The last time the debt ceiling was reached, in January 2023, the figure stood at $31.4 trillion.
Under a deal reached in June that same year, Congress suspended the debt ceiling until 1 January, 2025.
In simple terms, this would mean that the government is not allowed to borrow any more money.
To borrow money, the government issues bonds, that it must pay back with interest. But once the debt limit is reached, the US Treasury Department cannot issue more securities, essentially stopping a key flow of money into the federal government.
The Economic Policy Innovation Center, a conservative think tank, has projected that the debt ceiling could be reached as soon as mid-June.
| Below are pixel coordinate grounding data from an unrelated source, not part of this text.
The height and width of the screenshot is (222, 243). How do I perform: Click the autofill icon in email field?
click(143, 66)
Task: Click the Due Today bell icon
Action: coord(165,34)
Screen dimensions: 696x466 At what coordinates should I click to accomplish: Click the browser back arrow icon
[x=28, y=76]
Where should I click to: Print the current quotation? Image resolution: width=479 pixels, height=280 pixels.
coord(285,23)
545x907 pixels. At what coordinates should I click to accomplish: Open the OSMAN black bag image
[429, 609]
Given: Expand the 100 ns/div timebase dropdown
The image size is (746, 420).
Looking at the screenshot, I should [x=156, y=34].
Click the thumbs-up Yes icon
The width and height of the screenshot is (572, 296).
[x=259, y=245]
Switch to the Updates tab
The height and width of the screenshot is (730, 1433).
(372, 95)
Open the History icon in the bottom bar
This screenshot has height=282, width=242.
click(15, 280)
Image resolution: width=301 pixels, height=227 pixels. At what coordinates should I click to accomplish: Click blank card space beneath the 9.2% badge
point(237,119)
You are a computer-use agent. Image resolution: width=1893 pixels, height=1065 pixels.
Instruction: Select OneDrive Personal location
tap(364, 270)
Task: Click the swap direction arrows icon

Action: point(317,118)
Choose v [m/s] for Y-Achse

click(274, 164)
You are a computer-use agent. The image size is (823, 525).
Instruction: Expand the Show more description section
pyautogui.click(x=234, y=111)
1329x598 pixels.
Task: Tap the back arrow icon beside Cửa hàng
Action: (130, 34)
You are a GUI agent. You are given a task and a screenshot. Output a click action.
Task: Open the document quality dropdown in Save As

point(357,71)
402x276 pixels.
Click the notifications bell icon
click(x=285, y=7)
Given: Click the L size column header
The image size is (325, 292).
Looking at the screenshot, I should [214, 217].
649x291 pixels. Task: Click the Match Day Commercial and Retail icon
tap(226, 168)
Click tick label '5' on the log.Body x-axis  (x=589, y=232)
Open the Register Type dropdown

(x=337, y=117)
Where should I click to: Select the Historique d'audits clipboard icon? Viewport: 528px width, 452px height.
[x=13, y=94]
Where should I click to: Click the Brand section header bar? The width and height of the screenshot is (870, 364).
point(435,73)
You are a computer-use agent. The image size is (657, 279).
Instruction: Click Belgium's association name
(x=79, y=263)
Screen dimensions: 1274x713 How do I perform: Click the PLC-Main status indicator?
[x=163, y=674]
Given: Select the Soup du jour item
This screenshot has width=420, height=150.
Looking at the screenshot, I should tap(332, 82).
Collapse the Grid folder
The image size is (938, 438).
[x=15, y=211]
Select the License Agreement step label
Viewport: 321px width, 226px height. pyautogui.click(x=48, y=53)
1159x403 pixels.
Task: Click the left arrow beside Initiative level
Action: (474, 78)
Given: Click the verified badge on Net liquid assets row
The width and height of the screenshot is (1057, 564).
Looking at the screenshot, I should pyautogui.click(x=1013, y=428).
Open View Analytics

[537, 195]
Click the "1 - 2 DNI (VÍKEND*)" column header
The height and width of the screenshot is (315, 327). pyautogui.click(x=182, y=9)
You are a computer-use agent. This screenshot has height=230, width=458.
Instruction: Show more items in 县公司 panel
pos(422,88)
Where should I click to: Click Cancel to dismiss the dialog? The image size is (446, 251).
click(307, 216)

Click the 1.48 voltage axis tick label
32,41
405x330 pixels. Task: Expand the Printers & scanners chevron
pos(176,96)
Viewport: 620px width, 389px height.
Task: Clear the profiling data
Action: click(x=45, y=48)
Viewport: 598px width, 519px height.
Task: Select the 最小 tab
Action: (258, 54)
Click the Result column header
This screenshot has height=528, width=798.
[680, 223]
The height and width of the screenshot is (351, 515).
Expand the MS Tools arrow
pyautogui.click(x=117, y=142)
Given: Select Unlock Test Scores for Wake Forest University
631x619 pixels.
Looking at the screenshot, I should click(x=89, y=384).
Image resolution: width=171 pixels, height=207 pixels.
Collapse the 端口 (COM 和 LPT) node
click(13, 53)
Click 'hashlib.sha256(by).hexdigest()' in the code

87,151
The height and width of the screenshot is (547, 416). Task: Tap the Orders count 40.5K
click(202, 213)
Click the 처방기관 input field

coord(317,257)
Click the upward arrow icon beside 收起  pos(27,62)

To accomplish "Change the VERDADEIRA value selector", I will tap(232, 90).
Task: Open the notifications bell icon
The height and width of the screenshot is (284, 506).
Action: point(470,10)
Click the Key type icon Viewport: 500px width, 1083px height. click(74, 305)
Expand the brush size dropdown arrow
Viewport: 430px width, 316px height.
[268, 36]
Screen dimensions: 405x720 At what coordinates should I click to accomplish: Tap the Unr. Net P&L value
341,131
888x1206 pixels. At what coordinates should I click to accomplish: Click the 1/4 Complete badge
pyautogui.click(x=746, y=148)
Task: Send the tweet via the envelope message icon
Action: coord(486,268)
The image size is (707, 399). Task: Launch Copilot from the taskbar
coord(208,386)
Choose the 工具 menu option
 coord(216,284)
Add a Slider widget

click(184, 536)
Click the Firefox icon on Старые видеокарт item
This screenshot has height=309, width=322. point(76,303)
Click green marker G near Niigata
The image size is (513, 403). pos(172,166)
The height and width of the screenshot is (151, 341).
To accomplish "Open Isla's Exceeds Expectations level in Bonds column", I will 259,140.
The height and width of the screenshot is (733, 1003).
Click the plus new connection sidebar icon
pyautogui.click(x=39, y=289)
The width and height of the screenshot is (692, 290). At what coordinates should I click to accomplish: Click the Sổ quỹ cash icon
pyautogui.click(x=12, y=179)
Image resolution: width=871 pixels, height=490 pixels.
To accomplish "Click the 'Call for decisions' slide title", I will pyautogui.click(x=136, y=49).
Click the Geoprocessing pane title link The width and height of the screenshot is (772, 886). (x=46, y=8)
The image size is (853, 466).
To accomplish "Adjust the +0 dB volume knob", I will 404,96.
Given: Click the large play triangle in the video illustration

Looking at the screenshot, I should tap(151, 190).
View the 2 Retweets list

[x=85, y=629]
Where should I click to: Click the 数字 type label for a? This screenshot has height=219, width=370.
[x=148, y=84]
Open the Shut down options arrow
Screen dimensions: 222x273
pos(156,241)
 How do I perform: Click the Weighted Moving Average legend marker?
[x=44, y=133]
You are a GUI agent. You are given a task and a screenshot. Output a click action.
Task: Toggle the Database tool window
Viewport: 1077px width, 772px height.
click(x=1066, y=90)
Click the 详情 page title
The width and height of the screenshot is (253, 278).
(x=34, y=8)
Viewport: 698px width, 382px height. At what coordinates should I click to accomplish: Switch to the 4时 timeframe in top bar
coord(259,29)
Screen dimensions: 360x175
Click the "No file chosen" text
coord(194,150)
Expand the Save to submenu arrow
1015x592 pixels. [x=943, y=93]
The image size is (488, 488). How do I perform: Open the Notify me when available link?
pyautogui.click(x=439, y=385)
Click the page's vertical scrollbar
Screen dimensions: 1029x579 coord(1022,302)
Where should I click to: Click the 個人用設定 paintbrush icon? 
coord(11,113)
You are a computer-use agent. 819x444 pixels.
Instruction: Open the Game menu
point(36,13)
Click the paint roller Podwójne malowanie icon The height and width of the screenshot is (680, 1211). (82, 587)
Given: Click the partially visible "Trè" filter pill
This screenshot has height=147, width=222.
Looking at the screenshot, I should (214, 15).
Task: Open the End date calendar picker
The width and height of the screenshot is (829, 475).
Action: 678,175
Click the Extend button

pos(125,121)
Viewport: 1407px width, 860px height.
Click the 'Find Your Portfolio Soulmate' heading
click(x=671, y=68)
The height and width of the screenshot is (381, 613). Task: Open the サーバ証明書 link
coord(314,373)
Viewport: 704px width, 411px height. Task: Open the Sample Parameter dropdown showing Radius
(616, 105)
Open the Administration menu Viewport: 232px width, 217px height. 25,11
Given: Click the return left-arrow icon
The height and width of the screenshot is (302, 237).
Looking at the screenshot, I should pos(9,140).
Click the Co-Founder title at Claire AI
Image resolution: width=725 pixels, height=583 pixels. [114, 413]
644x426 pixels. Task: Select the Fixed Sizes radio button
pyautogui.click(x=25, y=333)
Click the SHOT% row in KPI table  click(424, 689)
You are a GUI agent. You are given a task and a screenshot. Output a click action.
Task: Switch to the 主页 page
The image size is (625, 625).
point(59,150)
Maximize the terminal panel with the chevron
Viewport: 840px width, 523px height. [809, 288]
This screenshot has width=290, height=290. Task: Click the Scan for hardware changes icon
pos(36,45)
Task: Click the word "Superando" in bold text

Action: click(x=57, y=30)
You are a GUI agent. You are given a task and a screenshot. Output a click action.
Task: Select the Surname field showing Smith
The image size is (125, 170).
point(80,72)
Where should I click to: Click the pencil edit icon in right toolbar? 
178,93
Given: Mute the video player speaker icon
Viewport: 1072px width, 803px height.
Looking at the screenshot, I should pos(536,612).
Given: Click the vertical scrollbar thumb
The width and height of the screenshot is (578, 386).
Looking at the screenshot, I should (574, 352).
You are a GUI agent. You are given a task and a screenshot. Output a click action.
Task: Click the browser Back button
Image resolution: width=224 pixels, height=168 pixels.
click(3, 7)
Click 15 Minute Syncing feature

Initially, the government would be able to avoid breaching the limit by taking emergency steps such as suspending planned investments into retirement and health benefit funds, which would eventually be re-topped at a later date.
Those measures could only buy time for a few months, until the US creeps dangerously towards defaulting on its debt.
A default could be catastrophic for the US economy.
It would mean that authorities would have to make drastic cuts – including salaries and social security cheques – to make interest payments while other obligations go unpaid.
Any default could also ruin trustworthiness in the US economy, weaken the dollar and cause borrowing costs to spike.
Trump hopes that Congress will raise or abolish the debt ceiling issue ahead of his return to the White House on 20 January.
On his Truth Social platform, Trump called on lawmakers to "get rid of, or extend out to, perhaps 2029, the ridiculous debt ceiling".
The new, Trump-backed plan would have funded federal agencies until mid-March and suspended the debt limit for another two years.
But it was met with resistance from Democrats and fiscally conservative lawmakers in the House, who objected to any plan that would raise or suspend borrowing limits without simultaneous spending reforms.
One of the Republicans in opposition, Texas representative Chip Roy, was quoted by Reuters as saying that he is "absolutely sickened by a party that campaigns on fiscal responsibility".
The bill must now be passed by the Senate and signed by President Biden, otherwise government services begin to shutter.